**WORK INSTRUCTIONS:**
In full and without alteration, output each record given here.

THE DATA Start Marker

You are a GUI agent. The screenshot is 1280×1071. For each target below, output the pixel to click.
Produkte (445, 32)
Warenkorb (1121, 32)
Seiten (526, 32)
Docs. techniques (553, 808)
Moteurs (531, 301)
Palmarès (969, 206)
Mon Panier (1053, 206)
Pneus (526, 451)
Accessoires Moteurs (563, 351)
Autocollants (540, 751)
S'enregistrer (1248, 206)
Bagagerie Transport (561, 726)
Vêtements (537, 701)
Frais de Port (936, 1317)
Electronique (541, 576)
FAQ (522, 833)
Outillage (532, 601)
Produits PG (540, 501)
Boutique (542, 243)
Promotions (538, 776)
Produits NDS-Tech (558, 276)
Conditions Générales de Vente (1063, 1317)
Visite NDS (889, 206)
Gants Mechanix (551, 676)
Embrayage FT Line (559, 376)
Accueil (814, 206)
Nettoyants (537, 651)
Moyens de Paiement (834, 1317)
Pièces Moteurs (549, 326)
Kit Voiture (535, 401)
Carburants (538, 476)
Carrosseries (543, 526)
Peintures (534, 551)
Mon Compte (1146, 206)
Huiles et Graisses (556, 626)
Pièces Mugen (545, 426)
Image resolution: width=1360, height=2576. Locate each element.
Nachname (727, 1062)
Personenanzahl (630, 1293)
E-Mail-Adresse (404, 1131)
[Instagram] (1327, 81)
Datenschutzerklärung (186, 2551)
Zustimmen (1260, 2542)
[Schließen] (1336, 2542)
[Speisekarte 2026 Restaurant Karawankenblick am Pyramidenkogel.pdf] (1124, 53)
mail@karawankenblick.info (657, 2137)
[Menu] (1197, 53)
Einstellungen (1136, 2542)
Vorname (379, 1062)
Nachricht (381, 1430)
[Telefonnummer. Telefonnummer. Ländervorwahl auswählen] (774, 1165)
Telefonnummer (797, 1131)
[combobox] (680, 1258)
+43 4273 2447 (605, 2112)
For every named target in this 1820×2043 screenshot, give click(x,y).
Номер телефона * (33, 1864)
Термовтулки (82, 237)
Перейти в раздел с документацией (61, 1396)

THE DATA End Marker

**EXERCISE ANSWER:**
You are a GUI agent. The screenshot is 1280×1071. For each target below, output the pixel to click.
Produkte (445, 32)
Warenkorb (1121, 32)
Seiten (526, 32)
Docs. techniques (553, 808)
Moteurs (531, 301)
Palmarès (969, 206)
Mon Panier (1053, 206)
Pneus (526, 451)
Accessoires Moteurs (563, 351)
Autocollants (540, 751)
S'enregistrer (1248, 206)
Bagagerie Transport (561, 726)
Vêtements (537, 701)
Frais de Port (936, 1317)
Electronique (541, 576)
FAQ (522, 833)
Outillage (532, 601)
Produits PG (540, 501)
Boutique (542, 243)
Promotions (538, 776)
Produits NDS-Tech (558, 276)
Conditions Générales de Vente (1063, 1317)
Visite NDS (889, 206)
Gants Mechanix (551, 676)
Embrayage FT Line (559, 376)
Accueil (814, 206)
Nettoyants (537, 651)
Moyens de Paiement (834, 1317)
Pièces Moteurs (549, 326)
Kit Voiture (535, 401)
Carburants (538, 476)
Carrosseries (543, 526)
Peintures (534, 551)
Mon Compte (1146, 206)
Huiles et Graisses (556, 626)
Pièces Mugen (545, 426)
Image resolution: width=1360, height=2576. Locate each element.
Nachname (727, 1062)
Personenanzahl (630, 1293)
E-Mail-Adresse (404, 1131)
[Instagram] (1327, 81)
Datenschutzerklärung (186, 2551)
Zustimmen (1260, 2542)
[Schließen] (1336, 2542)
[Speisekarte 2026 Restaurant Karawankenblick am Pyramidenkogel.pdf] (1124, 53)
mail@karawankenblick.info (657, 2137)
[Menu] (1197, 53)
Einstellungen (1136, 2542)
Vorname (379, 1062)
Nachricht (381, 1430)
[Telefonnummer. Telefonnummer. Ländervorwahl auswählen] (774, 1165)
Telefonnummer (797, 1131)
[combobox] (680, 1258)
+43 4273 2447 (605, 2112)
For every named target in this 1820×2043 screenshot, give click(x,y).
Номер телефона * (33, 1864)
Термовтулки (82, 237)
Перейти в раздел с документацией (61, 1396)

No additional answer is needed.